■ **Work request**:
Please take the records that follow and repeat exactly the lines starting with the line with "Venda vision drives" and going on through the line with "Mac prices buoyant".

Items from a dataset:
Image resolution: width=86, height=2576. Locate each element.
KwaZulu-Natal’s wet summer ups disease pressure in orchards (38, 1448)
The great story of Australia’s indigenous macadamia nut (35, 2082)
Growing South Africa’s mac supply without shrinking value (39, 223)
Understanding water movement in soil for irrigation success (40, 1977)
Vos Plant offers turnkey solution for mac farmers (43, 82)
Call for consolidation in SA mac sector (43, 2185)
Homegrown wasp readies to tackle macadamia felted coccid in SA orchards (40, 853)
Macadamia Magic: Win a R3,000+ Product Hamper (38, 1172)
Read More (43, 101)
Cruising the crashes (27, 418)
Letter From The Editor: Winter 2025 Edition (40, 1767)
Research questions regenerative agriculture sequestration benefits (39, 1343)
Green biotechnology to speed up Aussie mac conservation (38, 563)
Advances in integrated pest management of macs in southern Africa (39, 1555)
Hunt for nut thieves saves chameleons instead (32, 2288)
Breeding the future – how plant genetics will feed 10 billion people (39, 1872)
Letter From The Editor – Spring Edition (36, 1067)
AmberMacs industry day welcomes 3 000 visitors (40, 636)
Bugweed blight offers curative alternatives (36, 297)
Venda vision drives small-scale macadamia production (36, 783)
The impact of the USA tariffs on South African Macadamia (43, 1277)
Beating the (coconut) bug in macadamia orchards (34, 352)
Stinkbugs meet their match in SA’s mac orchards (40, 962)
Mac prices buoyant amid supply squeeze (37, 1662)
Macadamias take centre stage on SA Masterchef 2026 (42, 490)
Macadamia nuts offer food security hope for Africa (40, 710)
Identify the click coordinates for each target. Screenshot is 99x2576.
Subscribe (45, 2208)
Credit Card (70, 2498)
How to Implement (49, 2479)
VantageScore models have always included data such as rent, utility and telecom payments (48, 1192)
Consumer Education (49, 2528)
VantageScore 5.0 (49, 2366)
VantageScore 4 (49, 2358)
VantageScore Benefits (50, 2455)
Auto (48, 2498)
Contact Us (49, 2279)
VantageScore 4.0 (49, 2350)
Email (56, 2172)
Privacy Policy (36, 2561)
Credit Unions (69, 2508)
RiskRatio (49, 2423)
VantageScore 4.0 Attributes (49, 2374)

■ **Task solution**:
Venda vision drives small-scale macadamia production (36, 783)
The impact of the USA tariffs on South African Macadamia (43, 1277)
Beating the (coconut) bug in macadamia orchards (34, 352)
Stinkbugs meet their match in SA’s mac orchards (40, 962)
Mac prices buoyant amid supply squeeze (37, 1662)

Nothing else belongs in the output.